Cheguei à Guarda no mesmo ano e no mesmo mês em que abria o Concílio Vaticano II, em outubro de 1962, que, em princípio, iria mudar a face da igreja, uma igreja mais comprometida e mais em sintonia com o mundo de hoje. Ouvia-se frequentemente a palavra aggiornamento, quer dizer, actualização da igreja, do seu modo de pensar, e, sobretudo do seu modo de agir, em todos os domínios. Lembremo-nos que as missas eram em latim, o celebrante estava ainda de costas para os participantes, o que, na hora actual, pareceria impensável esta maneira de agir. Também os ofícios: funerais, cerimónias, etc., era tudo em latim.
Os padres conciliares deram-se conta que era precisamente pela liturgia que deveriam começar as mudanças na igreja e, quase de um momento para o outro, foi necessário adaptar para a língua portuguesa todo o monumento litúrgico que tinha sido construído durante séculos.

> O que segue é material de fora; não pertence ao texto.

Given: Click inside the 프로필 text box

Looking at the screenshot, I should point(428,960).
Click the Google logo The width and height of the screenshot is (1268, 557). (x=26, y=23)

Não foi fácil este começo de mudança. Dentro da própria Cúria romana eram notórias as tensões que tentavam emperrar uma mudança desejada por uma ala renovadora aconselhada por teólogos que se distinguiram neste Concílio, tais como, Karl Rhaner, Yves Congar, Ratzinger, Sckiliberchx, Hans Kung, e outros, que ajudaram na formulação e na redação dos respectivos documentos conciliares, alguns marcadamente inovadores.
Também na formação dos seminários era necessário estar aberto à mudança ou, como se dizia naquele tempo, era necessário estar atento aos sinais dos tempos. O sinal tinha sido dado pelo Concílio. Tornava-se necessário um aggiornamento em todos os domínios da igreja e também nos seminários.
A sessenta anos de distância, acho que talvez a mudança que aconteceu naquele edifício de pedra assente na rocha granítica do Bonfim não tenha sido a melhor. Ter substituído uma equipa totalmente nova, composta por um novo reitor e professores de um momento para o outro, sem consultarão prévia, sem qualquer explicação, sem qualquer justificação da parte do responsável máximo da Diocese, talvez tenha sido uma decisão radical e temerária.
E aquela juventude imbuído das ideias do Concílio teve a sensação de ter sido castigada, como castigados teriam sido os professores da antiga equipa.
Sessenta anos passaram, o pó depositou-se sobre os dossiers, tinha-se colocou-se uma pedra no assunto, cada um ficou com a sua verdade e todos já tinham esquecido.
Com este meu livro, NO SEMINÁRIO MAIOR, editado pela Ego, pretendi recuar no tempo e reavivar a memória já repleta de buracos provocados pelo queijo da Serra e contar à minha maneira o bem e o mal que me ficou em estilo metafórico porque seria impossível fazê-lo de outra maneira.
As portas daquele Seminário Maior continuam a assombrar-me. Ainda outro dia as transpus num silêncio místico e tive a intuição de que ainda me reconheceram. Gosto de lá entrar e tenho a mesma sensação de entrar numa igreja para ouvir o salmodiar das vésperas. Encontro-me comigo próprio e com a minha saudosa juventude que me deu as bases para a vida adulta.